周りを楽しませるために”自分”をも騙して「嘘」をつく…男たちを虜にした伝説の踊り子の知られざる「素顔」
無縁仏の葬儀
加藤は「炊き出しの会」の稲垣浩に電話を入れ、葬儀について相談している。 「炊き出し」活動は年中無休だが、稲垣は日曜を休日にしている。そのため彼はこの日、事務所にいなかった。加藤はなんとか稲垣に連絡をつけた。 「恥ずかしくない葬儀にしたいんです」 「そやけど、池田さんにはおカネがないでしょう。
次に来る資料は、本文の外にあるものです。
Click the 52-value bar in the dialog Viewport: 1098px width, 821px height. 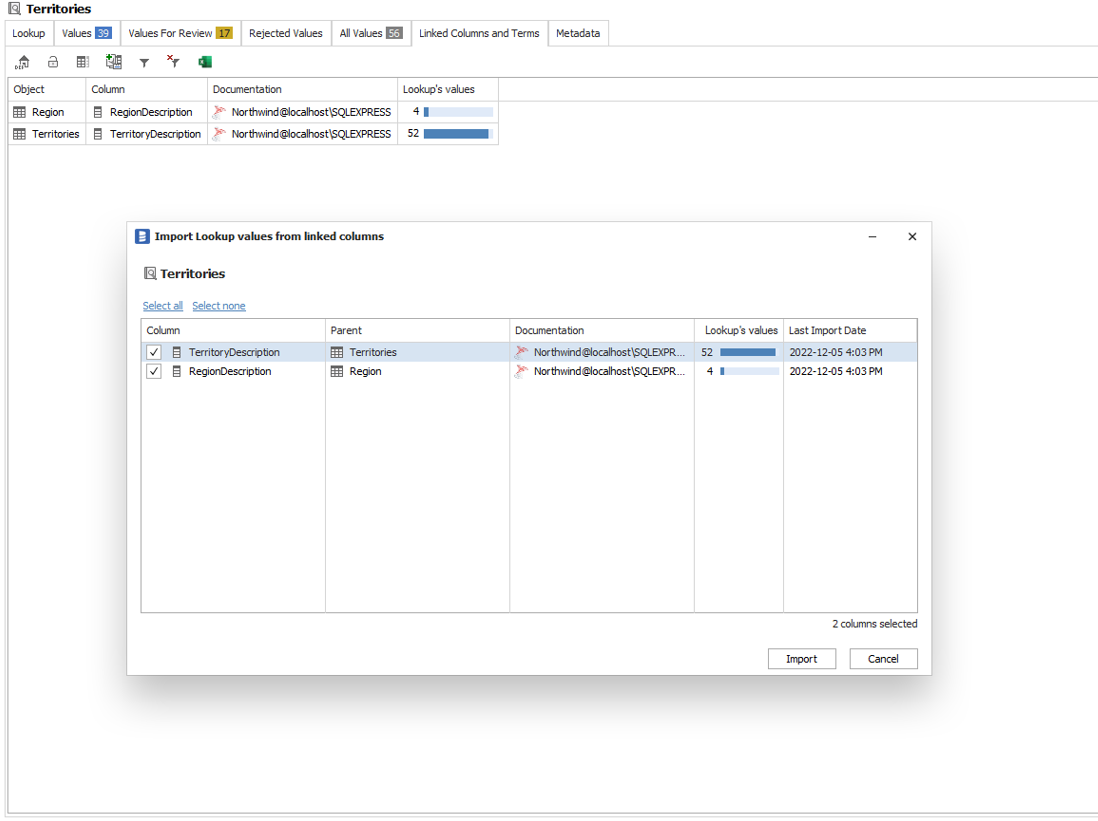click(747, 352)
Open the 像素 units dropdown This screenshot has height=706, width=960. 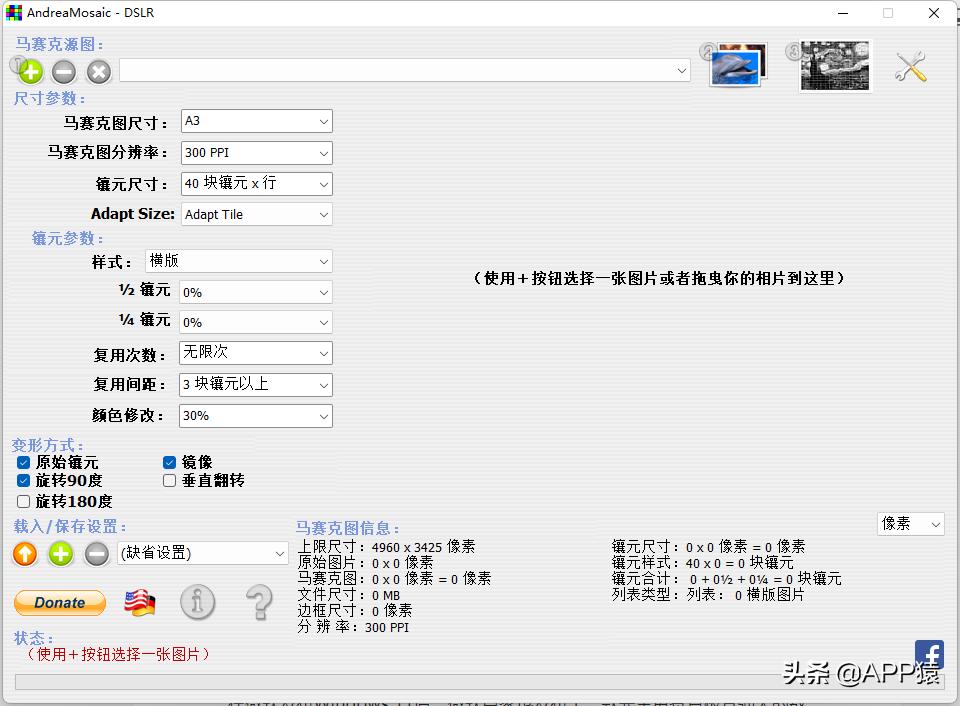pos(910,523)
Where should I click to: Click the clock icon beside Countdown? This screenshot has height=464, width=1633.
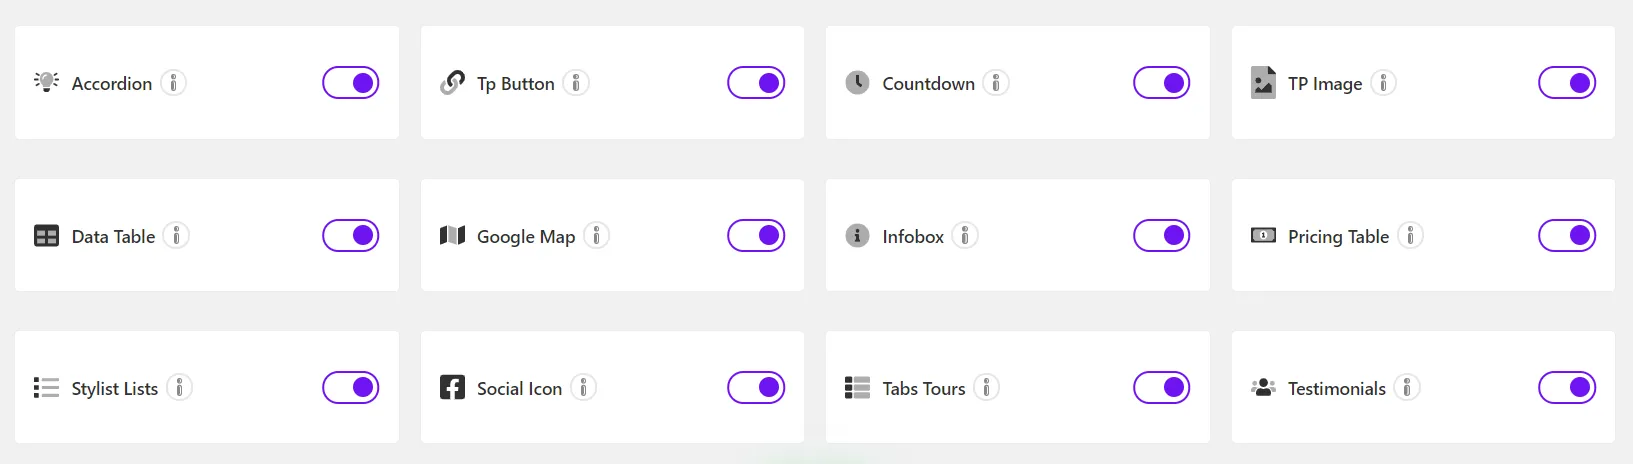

小さくても、心のこもった葬式にしましょうよ」 見栄を張った葬儀ほど、馬鹿馬鹿しい最後はないと稲垣は考えていた。肩書のある人間の葬儀は確かに華やかだ。ただ、参列者は心から故人を偲んでいるのだろうか。稲垣は年に何度も、身寄りのない者、家族との縁の薄い者との別れを経験している。心から故人を惜しむ者だけで見送ったほうが、本人は喜ぶはずである。稲垣はそう考えていた。 1人暮らしの者が亡くなった場合、行政はまず家族と連絡をとる。それができなかった場合、生活保護の葬祭扶助(当時約18万円)が葬儀代に充てられる。一条にもこの制度が適用された。 釜ケ崎では、家族と縁を切り、行き倒れのように亡くなる者が少なくない。火葬許可証の申請者さえ見つからない場合もある。 火葬許可証は、親族だけでなく家屋管理人、家族以外の同居人、家主・地主でも申請できる。しかし、年に何人かは、まったく住むところを定めず、孤独のまま道端で生涯を終える。通りがかりの誰かが、冷たくなった亡きがらを見つけ警察や消防に連絡する。 そうした場合、遺体は区長が申請する形で荼毘に付される。当然、人生の最後の儀式もない。骨は業者が1年間預かり、それでも引き取り手が現れない場合、業者の斎場に集められる。一条が口にした無縁仏である。